Turks and Caicos Islands - Company Incorporation

Turks and Caicos Company Incorporation

One of the foundations upon which the TCI's success as an offshore centre has been built is the Companies Ordinance 1981. This legislation was closely modeled on the equivalent Cayman Islands law and is extremely flexible and provides in the shape of an exempted company for a minimum of disclosure. Meetings need not take place in the Islands, the objects may be unrestricted and details of shareholders and directors need not appear on any public record.

Following the introduction of the Companies Amendment Ordinance 2001 bearer shares issued must now be deposited with the company manager or the resident agent. The confidential information as to ownership and beneficial ownership together with a Register of Directors and Secretary would be maintained at the resident agents/registered office address.

An exempt TCI company receives a certificate issued in the name of the Governor which guarantees that the company will be exempt from all forms of taxation, both in respect of its own operations and on the shares in the company, for a period of 20 years from its date of Incorporation.

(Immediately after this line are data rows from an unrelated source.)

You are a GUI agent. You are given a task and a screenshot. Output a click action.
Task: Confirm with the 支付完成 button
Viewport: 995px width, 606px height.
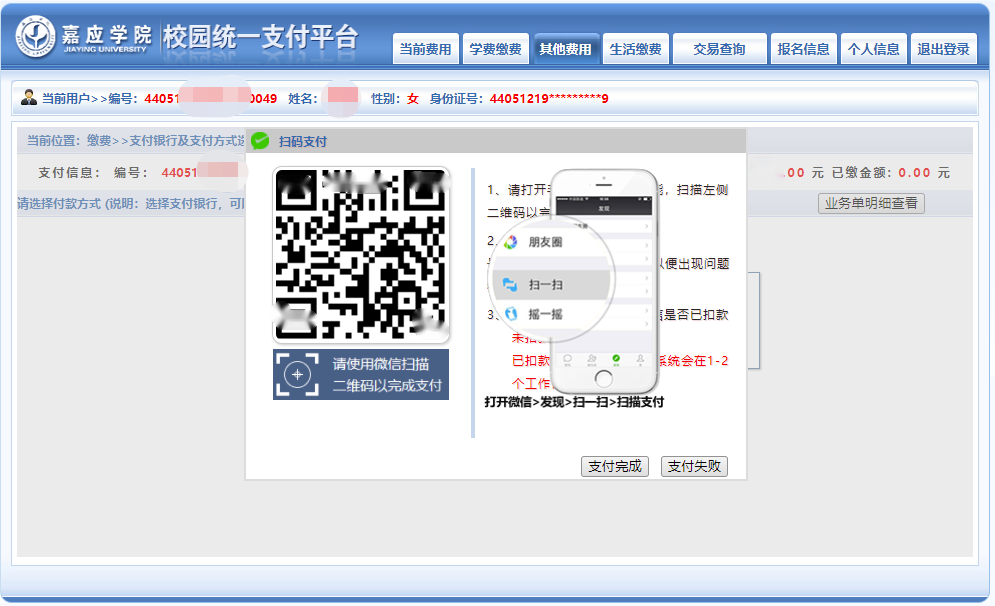click(615, 466)
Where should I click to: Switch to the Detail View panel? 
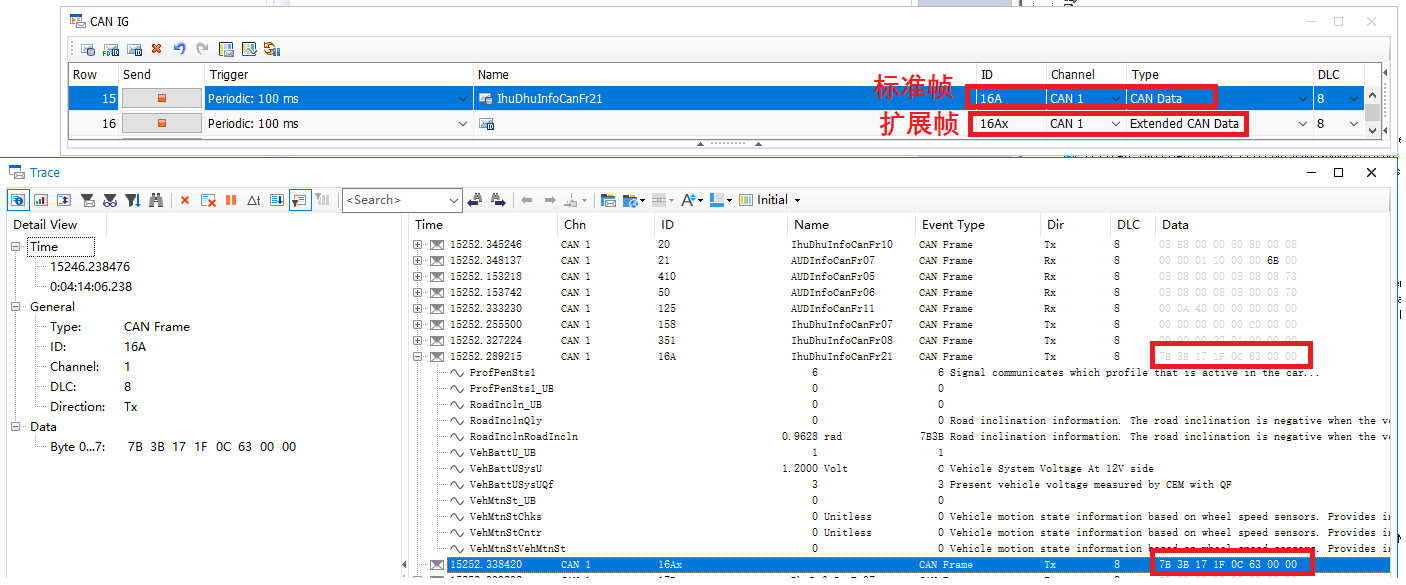click(44, 224)
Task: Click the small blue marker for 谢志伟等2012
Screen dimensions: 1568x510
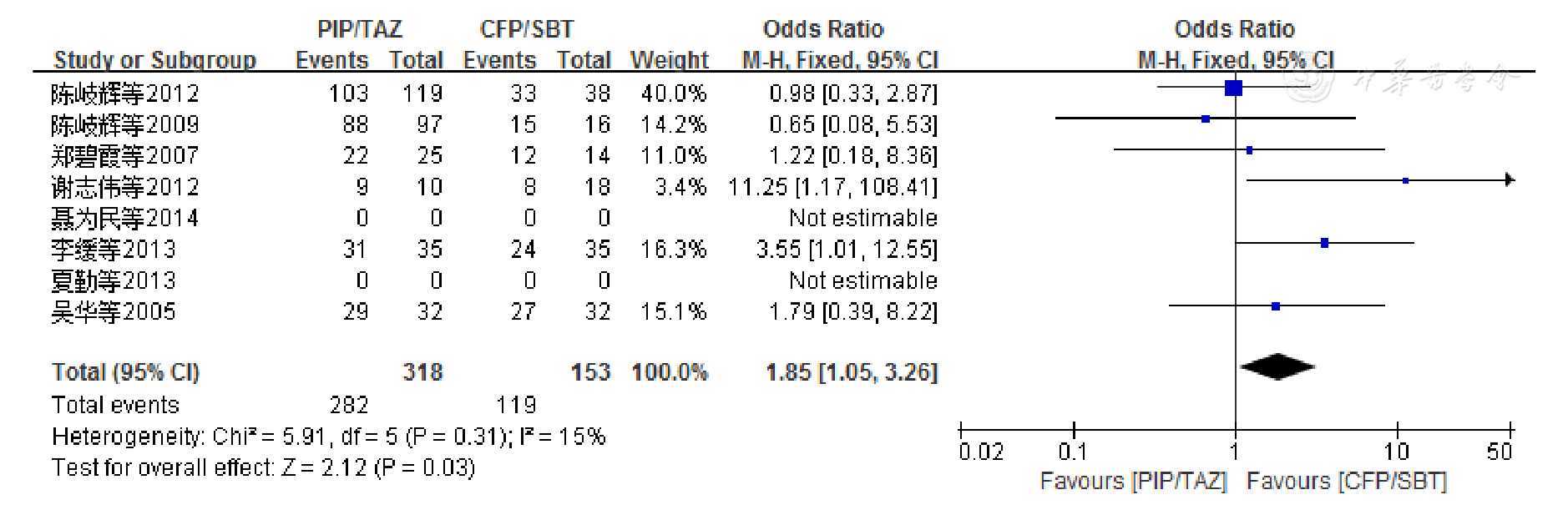Action: [x=1406, y=180]
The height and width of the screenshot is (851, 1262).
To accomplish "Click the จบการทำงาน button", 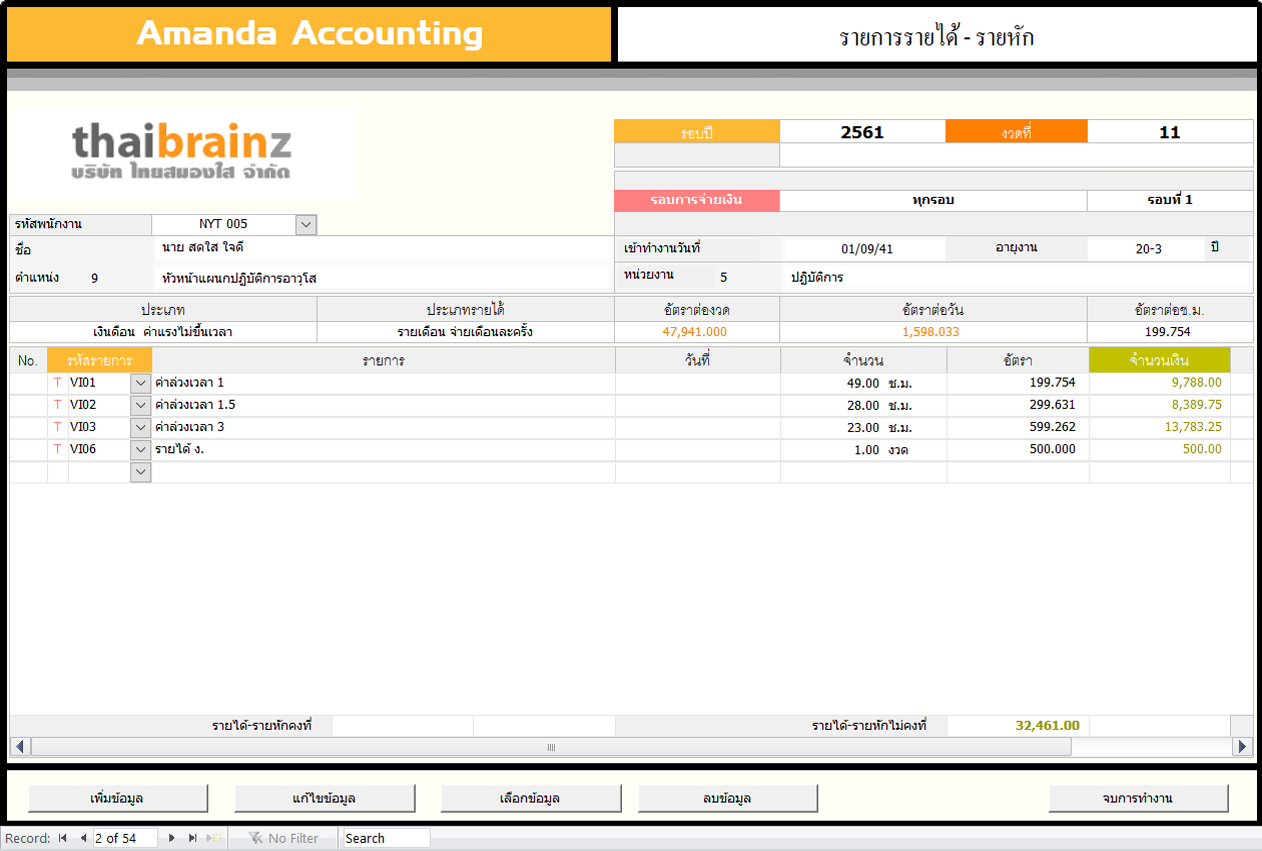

Companies may be incorporated with a translation of the English name appearing on the Certificate of Incorporation. The name may be represented in any foreign language or characters. Additionally, a foreign language translation of the Memorandum and Articles of Association may be officially registered alongside the English version. The Certificate of Incorporation could bear both an English name and a translation of that name in Chinese characters.

Taxation

There are no direct taxes such as income tax, corporation tax, capital gains tax, profit tax, gift tax or death duties.

Shareholders

An exempted company need only have one shareholder and shares can be issued in bearer or registered form. There is no requirement to file the details of shareholders on any public record.

Directors

A minimum of one director is required and Corporate directors are permitted. There is no requirement to file the details of directors on any public record.

Annual Reporting

There is no requirement to file accounts or a detailed annual return. Each company must file a short statement indicating that it has traded mainly outside the islands and that the company has complied with various statutory requirements.

Timescale

Incorporation can be achieved within 24 hours. However it does take approximately 1 week for documents to arrive from TCI. Ready made companies are also available.

Local Requirements

The company must maintain a registered office address within the TCI and must also appoint a TCI resident as registered agent. We can provide these services as part of the domiciliary service fee.

Secrecy

Both the Companies Ordinance and the Confidential Relationships Ordinance make it an offence punishable by a maximum fine of US$50,000 and/or a prison sentence for anybody to reveal confidential information, including details of the owners and directors, about a TCI exempt company.